Many firms have already sought technological solutions to expedite more administrative processes like document review, freeing up time, and allowing the human machines to work on more complex issues.

5 Comments

Anonymous

It’s particularly interesting that the use of AI by top performing students was to their detriment. I’m curious as to why there was this discrepancy in positive outcome compared to lower performing students.

The use of AI in legal education needs to be such that there are benefits across the board, maybe not equal benefits realistically thinking, but certainly not regression.

The computing sector taking a share of legal work is no surprise. How law firms intend to react to competition from a sector they’ll coexist with long term is yet to be seen.
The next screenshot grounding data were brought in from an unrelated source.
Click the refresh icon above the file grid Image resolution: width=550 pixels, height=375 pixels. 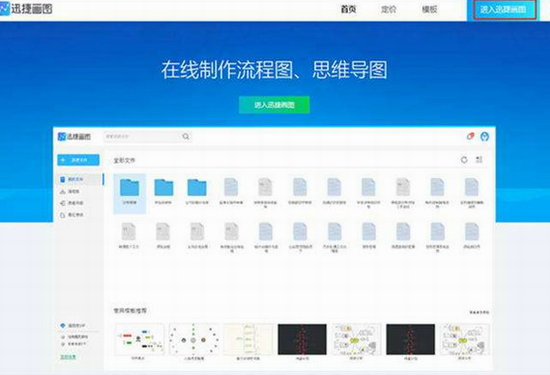click(464, 160)
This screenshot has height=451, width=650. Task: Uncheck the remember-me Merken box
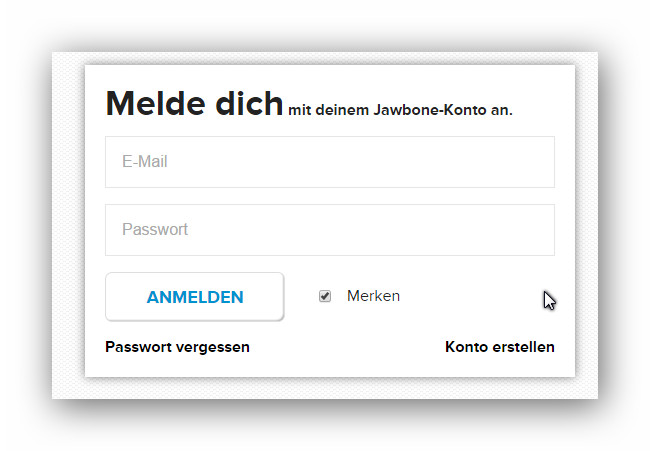325,296
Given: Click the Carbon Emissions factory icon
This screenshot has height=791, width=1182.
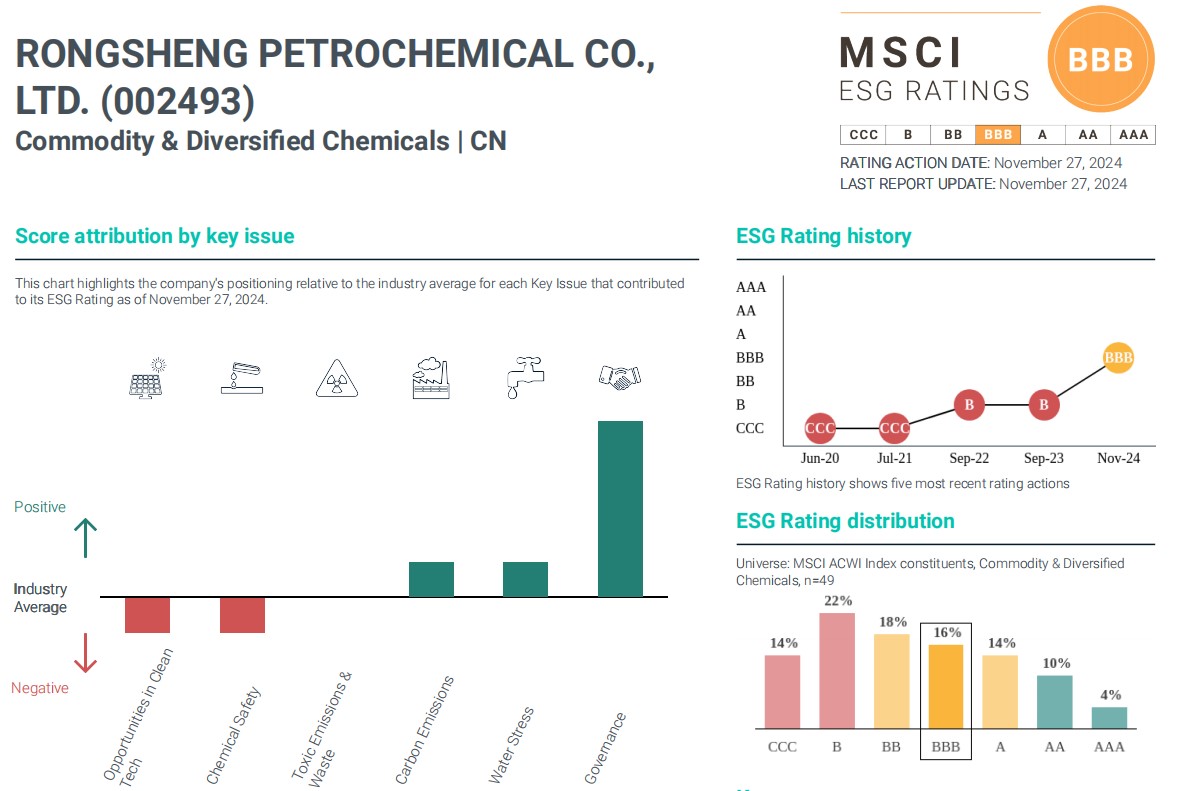Looking at the screenshot, I should pos(431,378).
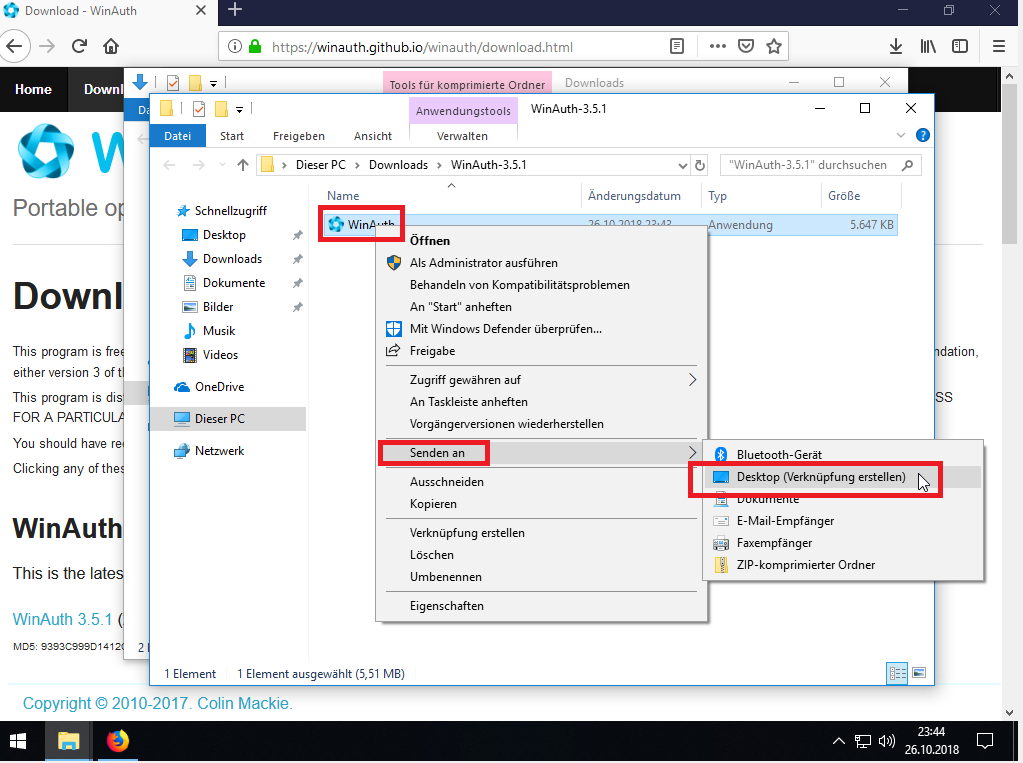Sort files by the Änderungsdatum column
This screenshot has width=1023, height=763.
click(x=634, y=196)
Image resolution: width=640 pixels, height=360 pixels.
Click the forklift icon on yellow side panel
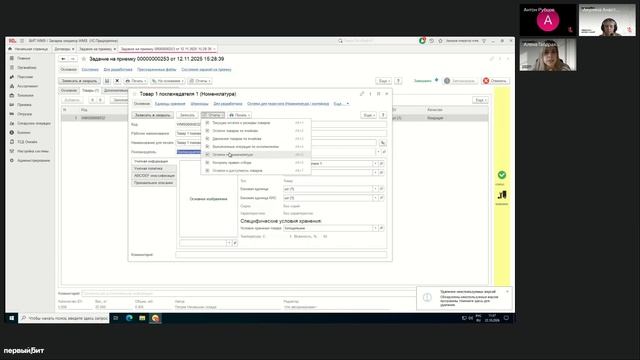point(502,195)
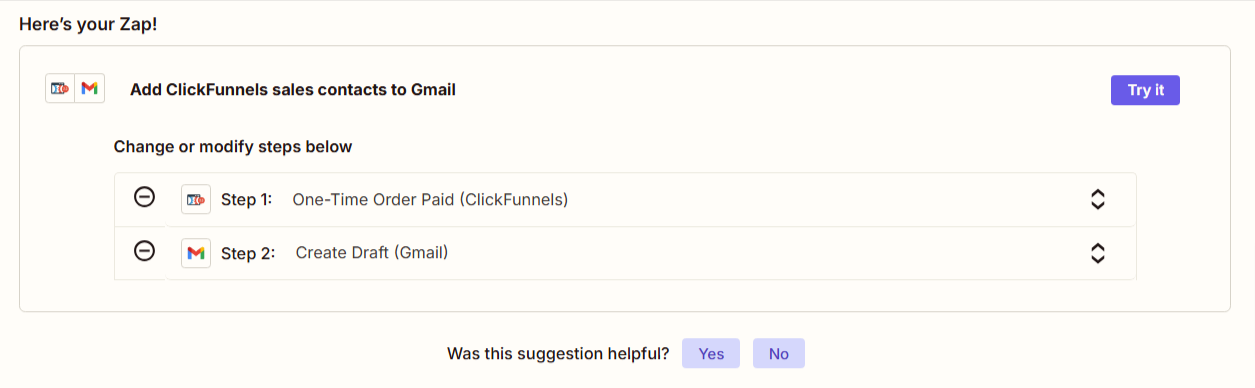The image size is (1255, 388).
Task: Click the Here's your Zap! heading
Action: pos(88,24)
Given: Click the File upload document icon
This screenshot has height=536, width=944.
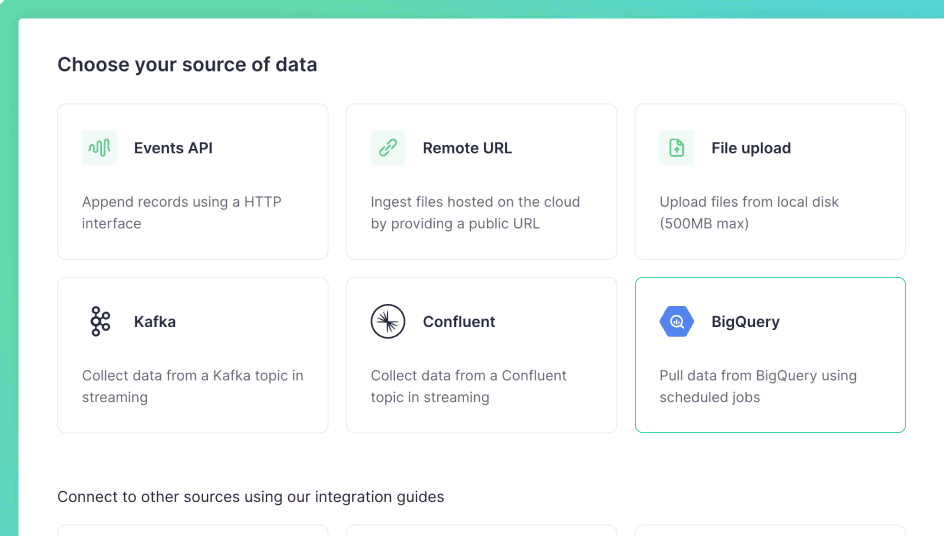Looking at the screenshot, I should (x=677, y=148).
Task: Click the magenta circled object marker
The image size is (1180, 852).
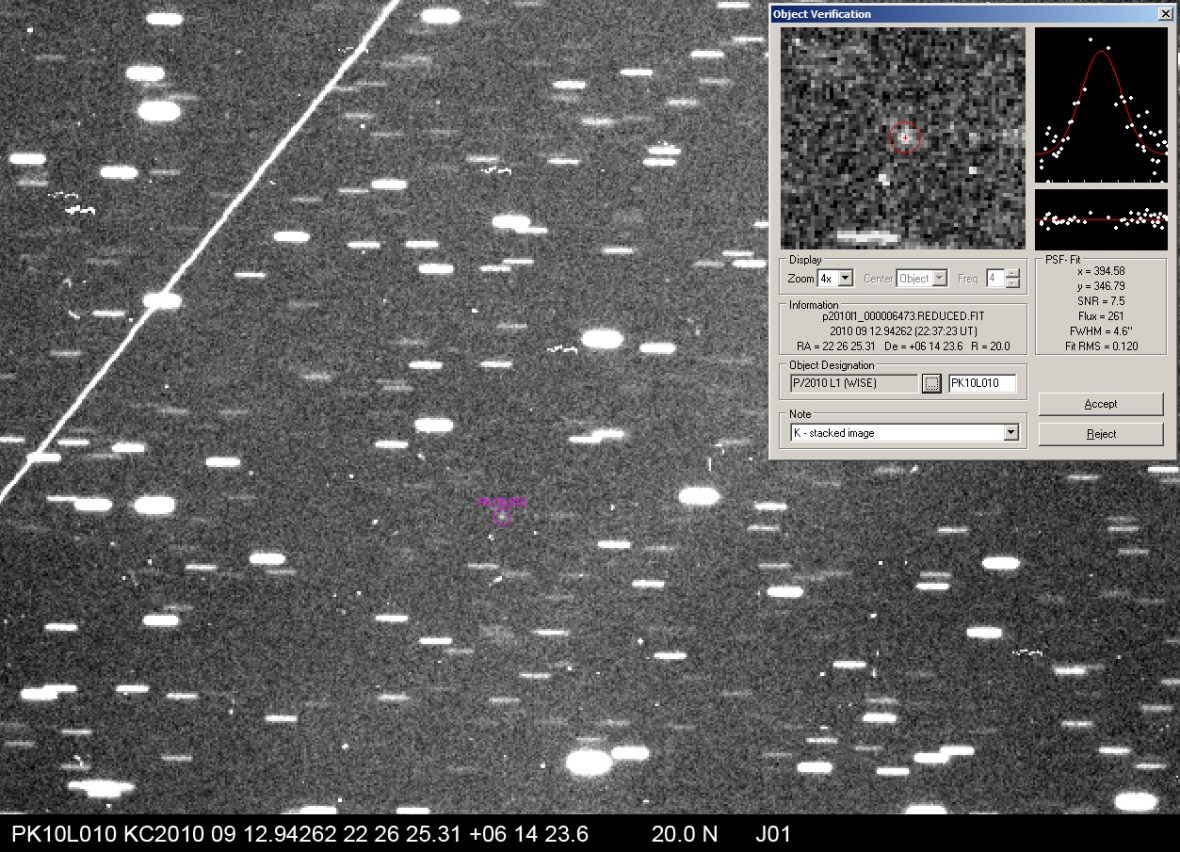Action: pyautogui.click(x=502, y=516)
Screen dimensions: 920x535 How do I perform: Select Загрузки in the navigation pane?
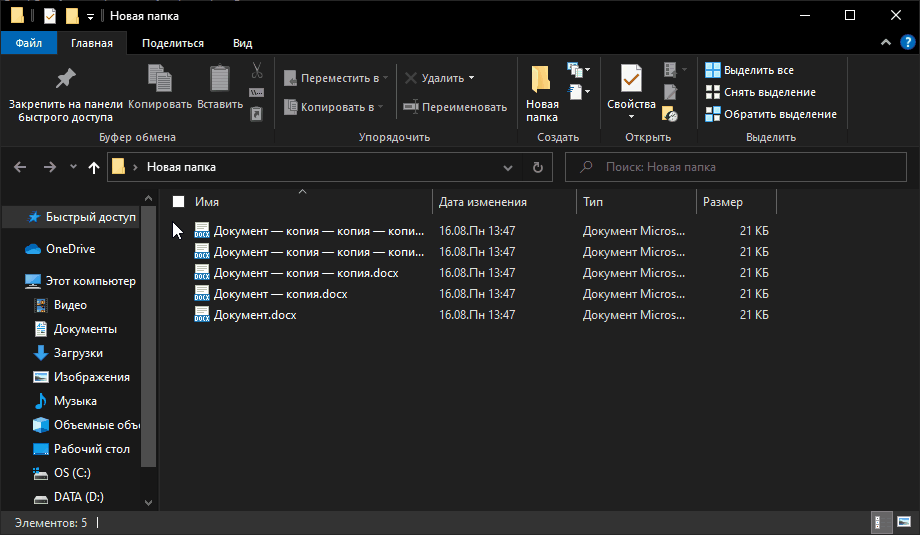click(x=78, y=353)
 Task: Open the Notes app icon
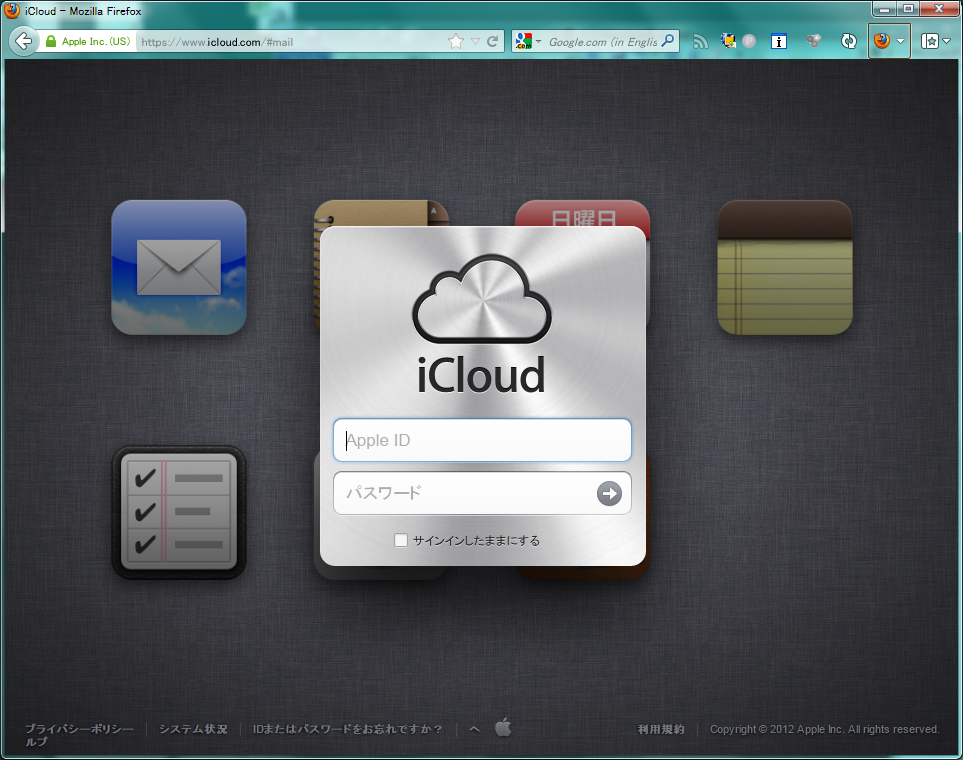(x=784, y=267)
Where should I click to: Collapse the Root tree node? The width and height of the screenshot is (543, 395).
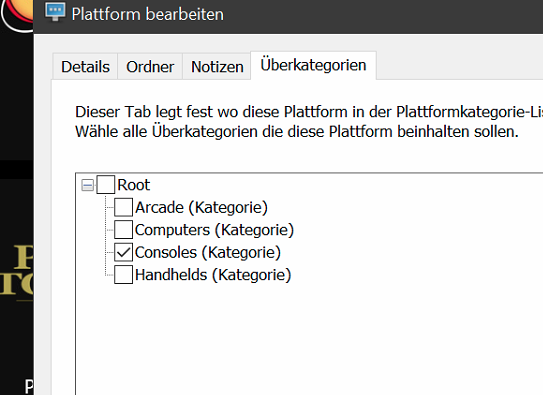click(x=87, y=185)
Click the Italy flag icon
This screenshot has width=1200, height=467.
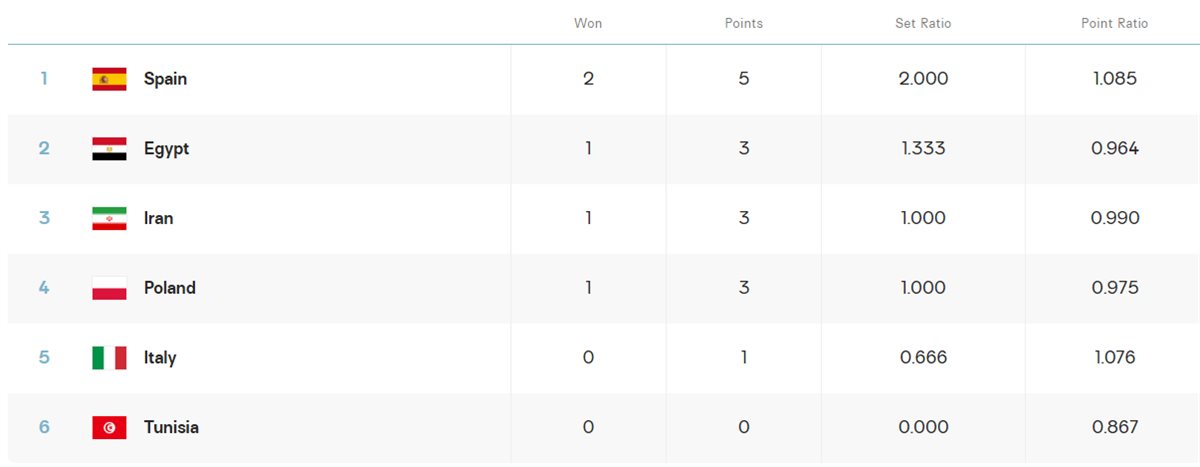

A similar situation existed and still does with the consulting sector.

Why would computing sector want to enter law?

The computing sector won’t take a piece of the pie from lawyers. Legal advice is still reserved in most significant areas – so you still need a legally qualified person to dispense that advice. I.e. a machine by itself can’t.

Jack

AI currently performs to a B- level in tertiary essays. That means it will be a big help for those in the new unis form whom B- is the standard expected for a first.

Doubt it

If you had an assistant during an exam you’d ask it to check for errors quickly or provide comments on structure, not just write it. GPT-4 can produce peer-reviewed publishable work with the right prompting. I doubt it’s doing that detrimental.